The task: Reproduce exactly the lines of the material beneath, from the line that contains "Image resolution: width=250, height=2576." to the line that contains "8 (843) 202-12-10 (46, 2107)", both included, and no other lines.

Supplied entries:
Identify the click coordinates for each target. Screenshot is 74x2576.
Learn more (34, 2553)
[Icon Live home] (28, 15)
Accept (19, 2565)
...
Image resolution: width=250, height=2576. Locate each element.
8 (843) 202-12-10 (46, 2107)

Answer space:
Image resolution: width=250, height=2576. Locate each element.
8 (843) 202-12-10 (46, 2107)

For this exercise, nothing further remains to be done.